Canon USA's Explorers of Light Program Presents
Ryszard Horowitz, Photocomposer: Expanding the Imagination
Chazen Museum of Art, 750 University Avenue, Room L140, Madison, WI
September 25, 7:00-9:00 PM
The images above illustrate the work of Ryszard Horowitz.
Appolonia is an analog composite but Waterbird is not. This illustrates
his work before and after the advent of computers. The fact that it is difficult to
distinguish his pre- and post-computer imaging shows how the availability of digital imaging
became a natural tool for him to continue his visual explorations.
Recognized as a pioneer of special effects photography predating digital imaging, Ryszard Horowitz will
talk about problems photographers face when working in the digital environment. In his own analog photography, he has explored various kinds
of in-camera and darkroom techniques that helped him to understand the complexity and wonders of computer technology. In order to transcend the
commonly accepted use of digital technology to borrow, crop, retouch and assemble, he likes to seek and discover some of the unique qualities
computer imaging has to offer. He searches for the impossible and improbable, stretching the new media to its limits: matter becomes liquid,
perspectives are inverted, gravity is canceled, scale means nothing … but he has never allowed technology to control and conquer his imagination.
Since Horowitz considers himself to be foremost a photographer or photo-composer, all of his images even when enhanced retain their photographic
texture rather than synthetic looks.
Ryszard Horowitz, born in 1939 in Krakow, Poland, is one of the youngest known survivors of Auschwitz.
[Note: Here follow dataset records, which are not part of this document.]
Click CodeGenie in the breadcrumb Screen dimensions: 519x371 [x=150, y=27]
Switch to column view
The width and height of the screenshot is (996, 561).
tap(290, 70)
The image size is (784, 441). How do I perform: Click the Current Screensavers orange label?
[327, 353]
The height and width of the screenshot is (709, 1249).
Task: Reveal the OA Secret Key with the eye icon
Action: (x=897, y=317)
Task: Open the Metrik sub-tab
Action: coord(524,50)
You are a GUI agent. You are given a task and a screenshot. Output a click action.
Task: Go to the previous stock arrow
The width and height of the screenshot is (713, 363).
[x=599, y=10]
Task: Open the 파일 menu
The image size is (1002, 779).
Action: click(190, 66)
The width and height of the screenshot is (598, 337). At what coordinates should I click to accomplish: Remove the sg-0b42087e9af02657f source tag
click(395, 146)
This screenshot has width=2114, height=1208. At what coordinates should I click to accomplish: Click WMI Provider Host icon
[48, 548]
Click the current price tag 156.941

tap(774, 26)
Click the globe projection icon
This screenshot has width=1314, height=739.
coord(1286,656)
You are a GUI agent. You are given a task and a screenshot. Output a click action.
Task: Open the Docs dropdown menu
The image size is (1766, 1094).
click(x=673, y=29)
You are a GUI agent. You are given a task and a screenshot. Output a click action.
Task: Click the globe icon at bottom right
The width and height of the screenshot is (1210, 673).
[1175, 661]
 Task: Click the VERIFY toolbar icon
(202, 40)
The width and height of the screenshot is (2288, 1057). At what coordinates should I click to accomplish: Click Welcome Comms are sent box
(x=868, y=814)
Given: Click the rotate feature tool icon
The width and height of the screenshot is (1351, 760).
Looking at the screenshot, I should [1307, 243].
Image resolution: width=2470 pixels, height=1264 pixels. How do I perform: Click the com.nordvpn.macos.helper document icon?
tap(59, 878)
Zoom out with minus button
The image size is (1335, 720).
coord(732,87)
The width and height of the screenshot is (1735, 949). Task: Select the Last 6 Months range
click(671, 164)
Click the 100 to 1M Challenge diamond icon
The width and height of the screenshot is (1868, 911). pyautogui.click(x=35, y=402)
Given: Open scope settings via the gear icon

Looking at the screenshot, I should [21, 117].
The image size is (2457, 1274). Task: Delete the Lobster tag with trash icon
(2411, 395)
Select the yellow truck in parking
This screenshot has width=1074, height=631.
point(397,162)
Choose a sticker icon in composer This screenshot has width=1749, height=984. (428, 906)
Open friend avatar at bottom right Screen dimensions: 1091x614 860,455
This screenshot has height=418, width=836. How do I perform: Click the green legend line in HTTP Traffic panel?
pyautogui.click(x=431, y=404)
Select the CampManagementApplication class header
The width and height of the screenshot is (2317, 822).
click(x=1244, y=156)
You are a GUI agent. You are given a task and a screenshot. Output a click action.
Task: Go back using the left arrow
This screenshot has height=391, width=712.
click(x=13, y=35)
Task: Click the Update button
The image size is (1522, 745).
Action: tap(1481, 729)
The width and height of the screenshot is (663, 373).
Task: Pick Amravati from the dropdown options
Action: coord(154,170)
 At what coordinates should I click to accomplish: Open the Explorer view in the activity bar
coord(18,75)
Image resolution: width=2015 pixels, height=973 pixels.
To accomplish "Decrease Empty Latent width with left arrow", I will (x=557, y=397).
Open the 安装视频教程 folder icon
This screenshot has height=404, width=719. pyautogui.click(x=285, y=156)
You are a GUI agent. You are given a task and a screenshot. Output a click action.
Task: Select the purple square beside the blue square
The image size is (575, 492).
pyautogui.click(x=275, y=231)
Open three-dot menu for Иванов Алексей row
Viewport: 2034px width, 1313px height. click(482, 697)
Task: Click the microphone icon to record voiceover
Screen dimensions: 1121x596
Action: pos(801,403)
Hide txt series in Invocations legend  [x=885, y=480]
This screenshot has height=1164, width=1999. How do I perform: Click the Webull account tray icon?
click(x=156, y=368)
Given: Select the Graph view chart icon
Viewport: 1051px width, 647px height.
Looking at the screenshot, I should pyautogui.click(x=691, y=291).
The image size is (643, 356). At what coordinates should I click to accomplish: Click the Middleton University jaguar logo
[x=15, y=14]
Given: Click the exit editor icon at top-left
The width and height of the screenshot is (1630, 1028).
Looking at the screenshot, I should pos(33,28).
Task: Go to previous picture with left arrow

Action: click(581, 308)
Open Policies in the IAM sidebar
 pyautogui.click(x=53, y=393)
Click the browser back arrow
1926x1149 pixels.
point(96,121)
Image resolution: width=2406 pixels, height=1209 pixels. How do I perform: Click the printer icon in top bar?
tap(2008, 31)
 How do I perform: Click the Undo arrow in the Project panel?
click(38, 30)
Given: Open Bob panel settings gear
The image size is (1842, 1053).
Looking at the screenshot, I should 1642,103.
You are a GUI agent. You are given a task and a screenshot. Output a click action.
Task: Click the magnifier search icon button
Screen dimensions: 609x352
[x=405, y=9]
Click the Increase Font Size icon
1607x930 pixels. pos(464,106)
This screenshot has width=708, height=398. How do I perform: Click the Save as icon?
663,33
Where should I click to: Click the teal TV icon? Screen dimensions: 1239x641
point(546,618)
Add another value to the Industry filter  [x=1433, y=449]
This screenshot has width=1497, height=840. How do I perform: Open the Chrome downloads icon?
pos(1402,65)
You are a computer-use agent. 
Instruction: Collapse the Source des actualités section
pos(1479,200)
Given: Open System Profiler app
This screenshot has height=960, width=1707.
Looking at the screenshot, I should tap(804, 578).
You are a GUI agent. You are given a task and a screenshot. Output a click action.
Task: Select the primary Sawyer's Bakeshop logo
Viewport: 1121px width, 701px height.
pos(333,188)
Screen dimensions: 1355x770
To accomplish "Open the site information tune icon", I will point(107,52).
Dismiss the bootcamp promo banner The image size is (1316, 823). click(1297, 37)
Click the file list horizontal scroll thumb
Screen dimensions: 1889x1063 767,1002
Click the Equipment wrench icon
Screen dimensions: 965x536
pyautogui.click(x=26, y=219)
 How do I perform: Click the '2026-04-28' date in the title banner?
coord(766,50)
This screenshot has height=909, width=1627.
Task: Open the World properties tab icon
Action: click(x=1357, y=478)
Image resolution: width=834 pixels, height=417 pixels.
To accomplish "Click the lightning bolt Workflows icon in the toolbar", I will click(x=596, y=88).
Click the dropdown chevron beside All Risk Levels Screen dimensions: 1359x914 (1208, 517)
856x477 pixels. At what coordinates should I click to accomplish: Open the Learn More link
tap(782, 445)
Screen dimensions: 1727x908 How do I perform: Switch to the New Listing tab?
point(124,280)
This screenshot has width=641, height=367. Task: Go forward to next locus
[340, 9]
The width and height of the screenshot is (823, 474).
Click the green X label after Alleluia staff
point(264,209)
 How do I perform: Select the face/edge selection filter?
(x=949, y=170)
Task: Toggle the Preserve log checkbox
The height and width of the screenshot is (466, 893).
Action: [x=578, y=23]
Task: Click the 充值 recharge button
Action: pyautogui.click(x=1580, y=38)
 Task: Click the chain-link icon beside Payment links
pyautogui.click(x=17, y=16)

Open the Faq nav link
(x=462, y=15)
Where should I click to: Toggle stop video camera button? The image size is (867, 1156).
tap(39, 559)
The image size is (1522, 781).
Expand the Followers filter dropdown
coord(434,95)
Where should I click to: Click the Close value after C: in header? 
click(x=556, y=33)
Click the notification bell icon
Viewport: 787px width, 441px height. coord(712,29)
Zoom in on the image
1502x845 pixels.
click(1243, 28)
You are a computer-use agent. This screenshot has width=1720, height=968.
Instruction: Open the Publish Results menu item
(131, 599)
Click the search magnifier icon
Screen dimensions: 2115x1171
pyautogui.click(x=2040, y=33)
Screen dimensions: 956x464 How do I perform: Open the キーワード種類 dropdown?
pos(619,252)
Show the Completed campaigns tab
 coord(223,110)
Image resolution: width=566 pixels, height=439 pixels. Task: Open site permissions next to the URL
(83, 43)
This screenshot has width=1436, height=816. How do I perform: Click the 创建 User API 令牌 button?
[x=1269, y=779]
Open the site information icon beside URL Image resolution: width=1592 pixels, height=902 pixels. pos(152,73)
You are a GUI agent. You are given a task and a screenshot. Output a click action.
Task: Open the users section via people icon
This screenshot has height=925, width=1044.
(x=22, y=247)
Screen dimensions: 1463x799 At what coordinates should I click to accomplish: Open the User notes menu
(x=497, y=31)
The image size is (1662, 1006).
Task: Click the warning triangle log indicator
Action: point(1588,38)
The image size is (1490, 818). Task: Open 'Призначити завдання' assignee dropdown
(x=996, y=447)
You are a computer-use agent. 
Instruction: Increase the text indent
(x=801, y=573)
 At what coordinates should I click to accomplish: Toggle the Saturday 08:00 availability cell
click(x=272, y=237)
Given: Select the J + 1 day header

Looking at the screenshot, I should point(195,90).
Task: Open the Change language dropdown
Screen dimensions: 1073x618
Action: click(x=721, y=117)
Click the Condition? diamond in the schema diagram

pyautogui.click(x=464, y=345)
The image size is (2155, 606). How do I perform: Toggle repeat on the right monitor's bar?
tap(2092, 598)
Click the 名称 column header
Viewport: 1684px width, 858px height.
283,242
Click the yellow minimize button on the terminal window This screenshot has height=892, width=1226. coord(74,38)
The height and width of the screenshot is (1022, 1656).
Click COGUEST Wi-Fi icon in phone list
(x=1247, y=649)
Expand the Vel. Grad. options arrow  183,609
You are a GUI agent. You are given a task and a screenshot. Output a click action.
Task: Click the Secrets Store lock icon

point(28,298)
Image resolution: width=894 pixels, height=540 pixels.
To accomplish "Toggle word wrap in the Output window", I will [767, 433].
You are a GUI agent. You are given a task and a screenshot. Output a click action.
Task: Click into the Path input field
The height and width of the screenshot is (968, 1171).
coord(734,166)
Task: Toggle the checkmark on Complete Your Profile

He studied art at the High School of
Fine Arts in Krakow and then went on to major in painting at the Academy of Fine Arts. In 1959, he immigrated to the United States and enrolled
at New York’s Pratt Institute. While still a student, he became an apprentice to Alexey Brodovitch, one of the most influential figures in the
world of editorial design and photography at the time. In 1967, Horowitz opened his own photography studio. In the ensuing four decades his work
has been exhibited, published and collected around the globe and he has been awarded every major accolade that can be bestowed on a photographer.